── Text passage ──

Prioritizing chatgpt development

my chatgpt memory is full! i only started using it 3 days ago. my own personal memory isn’t so great, so i have numerous google docs of saved quotes. here’s one from my doc “jettison”…

“I would speculate that forgetting might be the default system of the brain,” Davis said at the neuroscience meeting. “We might have a slow chronic forgetting signal in our brains that basically says, ‘Let’s erase everything,’ unless a judge … comes to intervene and says, ‘This memory is worth saving.’” - Tom Siegfried, A Leaky Memory May Be a Good Thing

that atlantic article is paywalled, but it didn’t used to be.

imagine if the atlantic announced, “we’re going to erase everything! except for the 100 articles that receive the most donations.” everyone could be a judge. you’d have the opportunity to say with a donation that siegfried’s article is worth saving.

which atlantic article would receive the most donations? how much money would be donated for it? is it possible that using donations to prioritize articles would eliminate the need for paywalls?

we humans have successfully colonized the planet. but think about moving, and how hard it is to decide what’s worth saving. nowadays it’s basically possible to bring nearly everything with us, but typically we engage in lots of prioritization. back in the day though there weren’t any trucks, trains or big boats. there were carts and canoes. before that there were bags and sacks. and initially it was just our arms. our ancestors couldn’t carry everything, so they had to make very difficult decisions about what was worth the effort. they weren’t equally good at making these tough decisions. just like they weren’t equally good at carrying things. just like they weren’t equally upright.

this is the only logical theory about the development of human intelligence. but virtually nobody knows it, which is funny because there’s lots of optimism that human level ai is around the corner. as far as i know, there aren’t any experiments with multitudinous and diverse robots each deciding the optimal combination of batteries, solar panels, external hard drives, spare parts, tools, and so on to carry across a giant desert. robots need to accomplish this before they can start deciding what to put in spaceships to carry across the universe.

───
── Recorded information ──

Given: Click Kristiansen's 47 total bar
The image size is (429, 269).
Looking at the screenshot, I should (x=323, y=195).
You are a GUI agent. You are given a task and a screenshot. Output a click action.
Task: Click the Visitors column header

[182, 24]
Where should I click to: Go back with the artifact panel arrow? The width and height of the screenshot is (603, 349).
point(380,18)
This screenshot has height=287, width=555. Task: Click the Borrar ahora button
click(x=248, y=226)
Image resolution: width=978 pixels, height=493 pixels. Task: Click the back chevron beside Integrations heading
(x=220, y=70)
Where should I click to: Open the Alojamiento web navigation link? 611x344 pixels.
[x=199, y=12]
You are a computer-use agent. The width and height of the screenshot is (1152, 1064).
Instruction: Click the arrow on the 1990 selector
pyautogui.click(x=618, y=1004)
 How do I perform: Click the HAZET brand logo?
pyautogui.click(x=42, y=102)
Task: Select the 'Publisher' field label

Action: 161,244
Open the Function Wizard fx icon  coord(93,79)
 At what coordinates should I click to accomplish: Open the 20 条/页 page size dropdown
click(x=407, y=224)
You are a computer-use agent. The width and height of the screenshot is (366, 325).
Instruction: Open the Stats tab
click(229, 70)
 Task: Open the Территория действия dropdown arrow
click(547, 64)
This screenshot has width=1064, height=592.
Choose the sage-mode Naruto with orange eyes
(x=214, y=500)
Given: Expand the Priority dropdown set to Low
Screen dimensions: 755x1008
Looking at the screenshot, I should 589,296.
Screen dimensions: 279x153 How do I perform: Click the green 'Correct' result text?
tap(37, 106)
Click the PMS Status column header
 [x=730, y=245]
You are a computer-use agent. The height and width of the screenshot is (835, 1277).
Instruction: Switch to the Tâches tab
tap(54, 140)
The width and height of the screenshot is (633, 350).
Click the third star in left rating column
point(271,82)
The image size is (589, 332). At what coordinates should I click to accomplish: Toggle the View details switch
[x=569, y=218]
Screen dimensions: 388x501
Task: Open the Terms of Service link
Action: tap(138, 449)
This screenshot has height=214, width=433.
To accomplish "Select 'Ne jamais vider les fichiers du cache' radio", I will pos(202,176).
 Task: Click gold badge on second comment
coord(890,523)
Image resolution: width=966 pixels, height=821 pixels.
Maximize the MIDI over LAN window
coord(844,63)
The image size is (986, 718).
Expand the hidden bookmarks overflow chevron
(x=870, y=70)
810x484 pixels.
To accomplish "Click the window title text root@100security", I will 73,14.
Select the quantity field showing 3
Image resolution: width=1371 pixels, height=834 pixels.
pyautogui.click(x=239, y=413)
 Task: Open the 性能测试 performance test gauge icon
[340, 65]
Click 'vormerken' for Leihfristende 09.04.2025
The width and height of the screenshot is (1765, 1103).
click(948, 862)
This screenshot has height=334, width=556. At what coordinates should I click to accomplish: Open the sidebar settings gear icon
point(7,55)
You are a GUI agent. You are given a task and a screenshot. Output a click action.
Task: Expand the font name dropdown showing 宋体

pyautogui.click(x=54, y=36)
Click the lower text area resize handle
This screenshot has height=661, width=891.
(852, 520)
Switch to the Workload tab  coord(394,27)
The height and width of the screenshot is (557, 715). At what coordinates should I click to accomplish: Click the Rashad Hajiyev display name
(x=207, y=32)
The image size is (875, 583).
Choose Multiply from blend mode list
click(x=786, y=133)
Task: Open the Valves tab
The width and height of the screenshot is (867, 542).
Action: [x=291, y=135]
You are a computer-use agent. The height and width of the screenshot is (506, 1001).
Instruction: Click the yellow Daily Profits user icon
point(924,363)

───

> **What is being asked**: Reproduce the post about prioritizing ChatGPT development from above, word for word, in full.

> **Output for this task**:
Prioritizing chatgpt development

my chatgpt memory is full! i only started using it 3 days ago. my own personal memory isn’t so great, so i have numerous google docs of saved quotes. here’s one from my doc “jettison”…

“I would speculate that forgetting might be the default system of the brain,” Davis said at the neuroscience meeting. “We might have a slow chronic forgetting signal in our brains that basically says, ‘Let’s erase everything,’ unless a judge … comes to intervene and says, ‘This memory is worth saving.’” - Tom Siegfried, A Leaky Memory May Be a Good Thing

that atlantic article is paywalled, but it didn’t used to be.

imagine if the atlantic announced, “we’re going to erase everything! except for the 100 articles that receive the most donations.” everyone could be a judge. you’d have the opportunity to say with a donation that siegfried’s article is worth saving.

which atlantic article would receive the most donations? how much money would be donated for it? is it possible that using donations to prioritize articles would eliminate the need for paywalls?

we humans have successfully colonized the planet. but think about moving, and how hard it is to decide what’s worth saving. nowadays it’s basically possible to bring nearly everything with us, but typically we engage in lots of prioritization. back in the day though there weren’t any trucks, trains or big boats. there were carts and canoes. before that there were bags and sacks. and initially it was just our arms. our ancestors couldn’t carry everything, so they had to make very difficult decisions about what was worth the effort. they weren’t equally good at making these tough decisions. just like they weren’t equally good at carrying things. just like they weren’t equally upright.

this is the only logical theory about the development of human intelligence. but virtually nobody knows it, which is funny because there’s lots of optimism that human level ai is around the corner. as far as i know, there aren’t any experiments with multitudinous and diverse robots each deciding the optimal combination of batteries, solar panels, external hard drives, spare parts, tools, and so on to carry across a giant desert. robots need to accomplish this before they can start deciding what to put in spaceships to carry across the universe.